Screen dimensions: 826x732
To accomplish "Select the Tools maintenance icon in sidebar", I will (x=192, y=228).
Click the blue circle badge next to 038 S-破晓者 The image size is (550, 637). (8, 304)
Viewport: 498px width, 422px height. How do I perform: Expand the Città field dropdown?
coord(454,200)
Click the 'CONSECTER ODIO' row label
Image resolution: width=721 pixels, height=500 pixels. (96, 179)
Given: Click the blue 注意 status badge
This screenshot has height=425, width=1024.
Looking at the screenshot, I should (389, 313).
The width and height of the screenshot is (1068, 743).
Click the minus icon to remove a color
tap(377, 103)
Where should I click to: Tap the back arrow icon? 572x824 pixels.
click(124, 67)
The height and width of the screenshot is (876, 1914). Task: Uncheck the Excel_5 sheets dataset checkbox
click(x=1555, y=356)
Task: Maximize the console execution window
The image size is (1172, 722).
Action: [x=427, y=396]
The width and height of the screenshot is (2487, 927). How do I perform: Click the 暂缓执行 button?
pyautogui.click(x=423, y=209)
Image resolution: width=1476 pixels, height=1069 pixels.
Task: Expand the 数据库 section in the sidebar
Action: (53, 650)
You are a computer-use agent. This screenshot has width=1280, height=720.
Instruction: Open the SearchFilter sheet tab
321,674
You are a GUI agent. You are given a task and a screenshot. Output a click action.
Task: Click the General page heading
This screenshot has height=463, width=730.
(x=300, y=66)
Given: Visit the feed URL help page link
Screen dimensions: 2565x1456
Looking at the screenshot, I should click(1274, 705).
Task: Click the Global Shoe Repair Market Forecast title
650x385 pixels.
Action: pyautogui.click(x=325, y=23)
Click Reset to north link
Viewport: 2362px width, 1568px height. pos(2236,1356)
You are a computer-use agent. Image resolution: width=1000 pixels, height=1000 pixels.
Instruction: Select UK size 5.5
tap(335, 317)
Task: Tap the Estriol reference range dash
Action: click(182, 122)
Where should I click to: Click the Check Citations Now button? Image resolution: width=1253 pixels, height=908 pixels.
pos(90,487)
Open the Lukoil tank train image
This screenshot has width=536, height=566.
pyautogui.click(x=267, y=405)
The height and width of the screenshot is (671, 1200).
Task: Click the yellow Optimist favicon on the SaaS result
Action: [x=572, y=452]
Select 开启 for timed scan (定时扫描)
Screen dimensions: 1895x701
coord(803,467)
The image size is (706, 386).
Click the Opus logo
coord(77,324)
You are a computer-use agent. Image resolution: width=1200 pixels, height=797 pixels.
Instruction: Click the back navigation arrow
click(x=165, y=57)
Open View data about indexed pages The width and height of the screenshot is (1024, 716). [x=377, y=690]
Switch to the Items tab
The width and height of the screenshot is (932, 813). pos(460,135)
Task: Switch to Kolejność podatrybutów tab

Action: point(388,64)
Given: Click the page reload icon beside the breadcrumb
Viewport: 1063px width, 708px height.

====================

Exercise prompt: Every word of every entry must be returned as it appears.

The completed task:
Screen dimensions: 826x732
To accomplish "Select the Tools maintenance icon in sidebar", I will (x=192, y=228).
Click the blue circle badge next to 038 S-破晓者 The image size is (550, 637). (8, 304)
Viewport: 498px width, 422px height. How do I perform: Expand the Città field dropdown?
coord(454,200)
Click the 'CONSECTER ODIO' row label
Image resolution: width=721 pixels, height=500 pixels. (96, 179)
Given: Click the blue 注意 status badge
This screenshot has height=425, width=1024.
Looking at the screenshot, I should (389, 313).
The width and height of the screenshot is (1068, 743).
Click the minus icon to remove a color
tap(377, 103)
Where should I click to: Tap the back arrow icon? 572x824 pixels.
click(124, 67)
The height and width of the screenshot is (876, 1914). Task: Uncheck the Excel_5 sheets dataset checkbox
click(x=1555, y=356)
Task: Maximize the console execution window
The image size is (1172, 722).
Action: [x=427, y=396]
The width and height of the screenshot is (2487, 927). How do I perform: Click the 暂缓执行 button?
pyautogui.click(x=423, y=209)
Image resolution: width=1476 pixels, height=1069 pixels.
Task: Expand the 数据库 section in the sidebar
Action: (53, 650)
You are a computer-use agent. This screenshot has width=1280, height=720.
Instruction: Open the SearchFilter sheet tab
321,674
You are a GUI agent. You are given a task and a screenshot. Output a click action.
Task: Click the General page heading
This screenshot has height=463, width=730.
(x=300, y=66)
Given: Visit the feed URL help page link
Screen dimensions: 2565x1456
Looking at the screenshot, I should click(1274, 705).
Task: Click the Global Shoe Repair Market Forecast title
650x385 pixels.
Action: pyautogui.click(x=325, y=23)
Click Reset to north link
Viewport: 2362px width, 1568px height. pos(2236,1356)
You are a computer-use agent. Image resolution: width=1000 pixels, height=1000 pixels.
Instruction: Select UK size 5.5
tap(335, 317)
Task: Tap the Estriol reference range dash
Action: click(182, 122)
Where should I click to: Click the Check Citations Now button? Image resolution: width=1253 pixels, height=908 pixels.
pos(90,487)
Open the Lukoil tank train image
This screenshot has width=536, height=566.
pyautogui.click(x=267, y=405)
The height and width of the screenshot is (671, 1200).
Task: Click the yellow Optimist favicon on the SaaS result
Action: [x=572, y=452]
Select 开启 for timed scan (定时扫描)
Screen dimensions: 1895x701
coord(803,467)
The image size is (706, 386).
Click the Opus logo
coord(77,324)
You are a computer-use agent. Image resolution: width=1200 pixels, height=797 pixels.
Instruction: Click the back navigation arrow
click(x=165, y=57)
Open View data about indexed pages The width and height of the screenshot is (1024, 716). [x=377, y=690]
Switch to the Items tab
The width and height of the screenshot is (932, 813). pos(460,135)
Task: Switch to Kolejność podatrybutów tab

Action: point(388,64)
Given: Click the page reload icon beside the breadcrumb
Viewport: 1063px width, 708px height.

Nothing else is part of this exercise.